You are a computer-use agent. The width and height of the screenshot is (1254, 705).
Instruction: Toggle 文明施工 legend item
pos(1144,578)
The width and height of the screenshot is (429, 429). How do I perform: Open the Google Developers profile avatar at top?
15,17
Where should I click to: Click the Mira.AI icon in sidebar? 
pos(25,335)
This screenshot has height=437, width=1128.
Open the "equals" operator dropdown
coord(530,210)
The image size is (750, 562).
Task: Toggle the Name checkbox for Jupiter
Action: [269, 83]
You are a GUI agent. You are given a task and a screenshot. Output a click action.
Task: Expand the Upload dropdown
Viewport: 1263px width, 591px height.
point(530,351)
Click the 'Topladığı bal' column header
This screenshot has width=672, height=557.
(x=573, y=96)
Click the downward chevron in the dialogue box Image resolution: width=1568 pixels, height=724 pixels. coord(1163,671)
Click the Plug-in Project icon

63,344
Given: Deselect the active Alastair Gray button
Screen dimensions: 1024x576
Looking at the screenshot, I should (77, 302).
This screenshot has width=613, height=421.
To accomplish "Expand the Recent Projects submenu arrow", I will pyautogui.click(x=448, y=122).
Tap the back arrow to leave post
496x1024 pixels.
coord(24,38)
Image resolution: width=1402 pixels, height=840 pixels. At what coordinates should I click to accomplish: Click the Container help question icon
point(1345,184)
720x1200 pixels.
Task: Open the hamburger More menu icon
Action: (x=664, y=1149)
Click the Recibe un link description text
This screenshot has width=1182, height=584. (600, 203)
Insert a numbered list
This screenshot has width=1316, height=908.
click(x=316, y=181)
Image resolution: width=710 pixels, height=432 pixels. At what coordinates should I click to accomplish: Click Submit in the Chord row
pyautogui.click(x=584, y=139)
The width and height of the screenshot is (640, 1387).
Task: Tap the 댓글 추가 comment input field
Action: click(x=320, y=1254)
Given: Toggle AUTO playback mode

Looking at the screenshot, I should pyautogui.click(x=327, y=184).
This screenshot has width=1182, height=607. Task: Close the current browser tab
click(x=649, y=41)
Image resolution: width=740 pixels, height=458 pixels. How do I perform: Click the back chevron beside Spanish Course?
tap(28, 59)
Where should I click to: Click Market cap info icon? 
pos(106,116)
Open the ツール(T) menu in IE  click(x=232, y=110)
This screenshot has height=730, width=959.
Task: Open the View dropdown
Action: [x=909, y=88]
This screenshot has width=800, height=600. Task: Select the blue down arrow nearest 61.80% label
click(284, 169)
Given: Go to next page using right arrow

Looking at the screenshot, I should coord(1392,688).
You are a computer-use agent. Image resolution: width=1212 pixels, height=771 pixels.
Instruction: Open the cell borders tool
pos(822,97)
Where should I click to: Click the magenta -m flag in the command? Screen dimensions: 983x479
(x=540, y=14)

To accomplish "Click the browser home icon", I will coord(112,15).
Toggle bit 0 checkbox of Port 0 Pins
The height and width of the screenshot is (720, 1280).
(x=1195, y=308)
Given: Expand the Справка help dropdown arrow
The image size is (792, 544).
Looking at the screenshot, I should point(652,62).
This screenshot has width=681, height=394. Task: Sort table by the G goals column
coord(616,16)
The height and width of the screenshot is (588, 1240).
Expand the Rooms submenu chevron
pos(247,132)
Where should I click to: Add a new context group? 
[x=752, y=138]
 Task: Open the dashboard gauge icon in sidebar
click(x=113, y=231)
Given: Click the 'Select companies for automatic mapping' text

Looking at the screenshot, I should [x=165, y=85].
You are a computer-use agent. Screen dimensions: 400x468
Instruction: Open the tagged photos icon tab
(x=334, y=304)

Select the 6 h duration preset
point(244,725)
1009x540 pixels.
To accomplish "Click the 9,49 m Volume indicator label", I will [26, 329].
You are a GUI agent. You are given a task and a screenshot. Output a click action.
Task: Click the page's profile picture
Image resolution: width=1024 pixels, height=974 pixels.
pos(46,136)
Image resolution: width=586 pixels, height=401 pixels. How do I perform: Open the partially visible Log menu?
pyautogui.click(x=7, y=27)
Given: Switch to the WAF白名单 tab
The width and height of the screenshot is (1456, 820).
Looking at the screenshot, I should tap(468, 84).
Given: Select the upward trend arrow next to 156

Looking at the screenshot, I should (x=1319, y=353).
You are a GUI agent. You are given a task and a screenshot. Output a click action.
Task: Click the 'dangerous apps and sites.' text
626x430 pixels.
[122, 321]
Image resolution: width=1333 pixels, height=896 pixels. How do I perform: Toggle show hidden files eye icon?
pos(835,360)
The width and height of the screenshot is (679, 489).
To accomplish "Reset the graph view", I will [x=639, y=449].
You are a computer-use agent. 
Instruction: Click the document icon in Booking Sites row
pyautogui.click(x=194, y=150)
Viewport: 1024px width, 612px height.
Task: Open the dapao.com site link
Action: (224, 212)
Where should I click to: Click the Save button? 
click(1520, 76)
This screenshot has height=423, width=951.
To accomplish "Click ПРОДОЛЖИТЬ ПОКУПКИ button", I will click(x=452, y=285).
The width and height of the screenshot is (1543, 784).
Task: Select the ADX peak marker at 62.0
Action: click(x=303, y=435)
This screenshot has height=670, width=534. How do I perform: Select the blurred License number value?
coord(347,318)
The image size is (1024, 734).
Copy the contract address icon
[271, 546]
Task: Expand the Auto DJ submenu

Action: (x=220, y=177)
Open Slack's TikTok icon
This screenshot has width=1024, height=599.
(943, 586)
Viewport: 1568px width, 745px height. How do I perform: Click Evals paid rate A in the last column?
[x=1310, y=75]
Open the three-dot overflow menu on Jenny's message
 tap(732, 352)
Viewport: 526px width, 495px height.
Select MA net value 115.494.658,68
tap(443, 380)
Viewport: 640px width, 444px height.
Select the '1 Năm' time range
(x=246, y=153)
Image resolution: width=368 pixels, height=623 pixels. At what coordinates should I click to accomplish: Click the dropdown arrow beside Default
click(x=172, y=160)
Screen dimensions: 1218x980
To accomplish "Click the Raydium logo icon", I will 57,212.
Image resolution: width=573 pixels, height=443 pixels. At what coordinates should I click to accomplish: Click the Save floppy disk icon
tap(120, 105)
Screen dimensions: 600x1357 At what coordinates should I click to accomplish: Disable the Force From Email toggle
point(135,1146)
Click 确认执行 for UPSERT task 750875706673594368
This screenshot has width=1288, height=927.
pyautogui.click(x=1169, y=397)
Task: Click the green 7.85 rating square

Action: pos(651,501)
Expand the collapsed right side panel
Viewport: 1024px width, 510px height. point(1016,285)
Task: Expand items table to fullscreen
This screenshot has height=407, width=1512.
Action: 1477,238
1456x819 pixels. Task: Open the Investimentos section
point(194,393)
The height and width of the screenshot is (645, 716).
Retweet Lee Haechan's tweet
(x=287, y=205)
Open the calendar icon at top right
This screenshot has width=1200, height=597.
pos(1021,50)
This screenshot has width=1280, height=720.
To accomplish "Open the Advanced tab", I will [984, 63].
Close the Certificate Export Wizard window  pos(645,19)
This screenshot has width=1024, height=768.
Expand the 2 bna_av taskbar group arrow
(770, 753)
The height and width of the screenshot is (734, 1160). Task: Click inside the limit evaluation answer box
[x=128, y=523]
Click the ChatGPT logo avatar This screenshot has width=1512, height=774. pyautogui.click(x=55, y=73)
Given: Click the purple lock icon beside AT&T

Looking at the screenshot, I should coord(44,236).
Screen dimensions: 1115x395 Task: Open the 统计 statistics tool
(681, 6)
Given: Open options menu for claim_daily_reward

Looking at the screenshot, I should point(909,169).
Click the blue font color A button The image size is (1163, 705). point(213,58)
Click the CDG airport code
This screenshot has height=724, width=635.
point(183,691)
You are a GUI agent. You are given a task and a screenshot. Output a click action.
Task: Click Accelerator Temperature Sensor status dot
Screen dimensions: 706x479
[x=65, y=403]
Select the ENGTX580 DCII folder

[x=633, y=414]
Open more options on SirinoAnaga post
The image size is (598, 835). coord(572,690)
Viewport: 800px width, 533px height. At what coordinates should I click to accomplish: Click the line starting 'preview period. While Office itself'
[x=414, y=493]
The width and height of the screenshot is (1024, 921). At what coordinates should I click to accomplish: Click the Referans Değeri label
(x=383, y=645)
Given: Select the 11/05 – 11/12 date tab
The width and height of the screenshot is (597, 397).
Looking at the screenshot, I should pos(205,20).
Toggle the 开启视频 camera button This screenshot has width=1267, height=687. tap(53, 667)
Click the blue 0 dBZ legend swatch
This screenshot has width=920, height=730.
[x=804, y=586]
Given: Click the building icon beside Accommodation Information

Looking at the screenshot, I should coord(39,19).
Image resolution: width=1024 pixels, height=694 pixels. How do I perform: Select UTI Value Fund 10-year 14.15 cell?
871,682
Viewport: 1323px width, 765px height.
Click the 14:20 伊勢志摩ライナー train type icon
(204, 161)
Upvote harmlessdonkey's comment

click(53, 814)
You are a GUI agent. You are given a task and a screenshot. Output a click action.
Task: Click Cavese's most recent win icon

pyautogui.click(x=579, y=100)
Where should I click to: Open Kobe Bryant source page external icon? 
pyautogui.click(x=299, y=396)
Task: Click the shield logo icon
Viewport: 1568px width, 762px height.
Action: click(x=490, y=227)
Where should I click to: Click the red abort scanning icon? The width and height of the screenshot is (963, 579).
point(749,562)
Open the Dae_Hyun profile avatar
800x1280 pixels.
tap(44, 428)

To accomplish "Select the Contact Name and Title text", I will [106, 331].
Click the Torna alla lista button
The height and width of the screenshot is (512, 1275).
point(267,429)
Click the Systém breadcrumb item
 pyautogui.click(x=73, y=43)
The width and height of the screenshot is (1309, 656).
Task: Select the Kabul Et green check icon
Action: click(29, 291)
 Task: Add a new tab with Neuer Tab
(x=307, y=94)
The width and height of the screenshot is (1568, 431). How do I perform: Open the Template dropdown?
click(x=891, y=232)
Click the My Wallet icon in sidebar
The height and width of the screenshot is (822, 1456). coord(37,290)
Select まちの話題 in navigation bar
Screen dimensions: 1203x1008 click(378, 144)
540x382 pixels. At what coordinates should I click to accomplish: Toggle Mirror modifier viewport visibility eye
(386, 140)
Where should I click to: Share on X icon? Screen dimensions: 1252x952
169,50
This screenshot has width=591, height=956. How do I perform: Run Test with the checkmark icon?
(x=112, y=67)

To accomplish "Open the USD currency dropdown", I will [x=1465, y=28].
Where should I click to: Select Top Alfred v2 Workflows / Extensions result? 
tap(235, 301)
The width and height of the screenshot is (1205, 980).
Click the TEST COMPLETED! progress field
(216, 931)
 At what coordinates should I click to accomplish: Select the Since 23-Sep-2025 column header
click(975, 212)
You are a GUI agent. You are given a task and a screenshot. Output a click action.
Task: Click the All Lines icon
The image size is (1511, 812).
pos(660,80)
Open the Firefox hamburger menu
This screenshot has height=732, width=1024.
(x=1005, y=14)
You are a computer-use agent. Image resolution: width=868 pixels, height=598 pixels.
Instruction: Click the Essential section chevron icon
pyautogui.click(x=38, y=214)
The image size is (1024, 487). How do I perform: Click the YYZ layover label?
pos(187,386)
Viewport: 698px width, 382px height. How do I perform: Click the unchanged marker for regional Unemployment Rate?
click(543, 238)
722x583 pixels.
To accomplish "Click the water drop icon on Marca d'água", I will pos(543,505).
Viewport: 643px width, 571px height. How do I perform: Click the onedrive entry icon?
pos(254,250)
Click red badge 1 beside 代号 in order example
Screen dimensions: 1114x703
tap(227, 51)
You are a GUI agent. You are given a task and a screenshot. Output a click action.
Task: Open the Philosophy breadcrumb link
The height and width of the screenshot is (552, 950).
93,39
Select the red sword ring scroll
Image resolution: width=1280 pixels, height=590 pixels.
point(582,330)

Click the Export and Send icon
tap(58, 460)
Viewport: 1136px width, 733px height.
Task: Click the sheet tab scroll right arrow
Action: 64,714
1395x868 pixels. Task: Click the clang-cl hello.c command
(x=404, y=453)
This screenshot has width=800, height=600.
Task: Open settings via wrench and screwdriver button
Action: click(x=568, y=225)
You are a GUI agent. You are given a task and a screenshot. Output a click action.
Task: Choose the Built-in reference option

Exercise objective -> From the records above, repeat exactly the lines from the one with "Select まちの話題 in navigation bar" through the one with "722x583 pixels.", both included.

Result of the task ->
Select まちの話題 in navigation bar
Screen dimensions: 1203x1008 click(378, 144)
540x382 pixels. At what coordinates should I click to accomplish: Toggle Mirror modifier viewport visibility eye
(386, 140)
Where should I click to: Share on X icon? Screen dimensions: 1252x952
169,50
This screenshot has width=591, height=956. How do I perform: Run Test with the checkmark icon?
(x=112, y=67)

To accomplish "Open the USD currency dropdown", I will [x=1465, y=28].
Where should I click to: Select Top Alfred v2 Workflows / Extensions result? 
tap(235, 301)
The width and height of the screenshot is (1205, 980).
Click the TEST COMPLETED! progress field
(216, 931)
 At what coordinates should I click to accomplish: Select the Since 23-Sep-2025 column header
click(975, 212)
You are a GUI agent. You are given a task and a screenshot. Output a click action.
Task: Click the All Lines icon
The image size is (1511, 812).
pos(660,80)
Open the Firefox hamburger menu
This screenshot has height=732, width=1024.
(x=1005, y=14)
You are a computer-use agent. Image resolution: width=868 pixels, height=598 pixels.
Instruction: Click the Essential section chevron icon
pyautogui.click(x=38, y=214)
The image size is (1024, 487). How do I perform: Click the YYZ layover label?
pos(187,386)
Viewport: 698px width, 382px height. How do I perform: Click the unchanged marker for regional Unemployment Rate?
click(543, 238)
722x583 pixels.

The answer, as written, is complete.